The Narayana Olympiad School in Bangalore is taking a slightly different approach. According to principal Ramani Valluri, there are mentor teachers at her school who are facilitating this task along with parents.
Valluri said: “It is important for young children to be comfortable with the structure of offline learning again. This requires better coordination with parents so that they can provide information about this structure at home.
“Our school has teachers dedicated to this task, who act as mentors for a group of 20 students. The mentor is in constant contact with the parents, informs the children of what is taught in the school and advises them to take the necessary activities at home to ensure the children’s learning and understanding.
Pediatricians ThePrint spoke to said school closures and home closures have had several effects on young children.

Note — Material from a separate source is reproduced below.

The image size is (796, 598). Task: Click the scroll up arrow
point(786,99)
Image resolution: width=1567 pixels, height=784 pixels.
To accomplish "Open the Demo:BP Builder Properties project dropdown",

Dr Rohit Goel, a pediatrician at Shri Balaji Action Medical Institute, Delhi, said he has seen two types of problems in young children due to the pandemic. The first is that they have become more vulnerable to infection and easily contract a cold, a flu, or a cough, and second, their communication skills have not been developed.
Goyal said: “Many parents complain that their children cannot communicate properly at school or that they do not get along because they suddenly come into contact with a lot of people. Due to the closure of the school, his immunity has been weakened and his social and communication skills have also been affected.
Doctors have found that apart from speech and language problems, weight gain remains a major problem in children aged one to three years.
Dinesh Raj, a pediatrician at Holy Family Hospital in Delhi, said: “We also noticed that some children have missed vaccinations. Due to Kovid’s fear, people have been trying to get away from hospitals for the last few years. two years, due to which the children were vaccinated.All these doses are being administered now.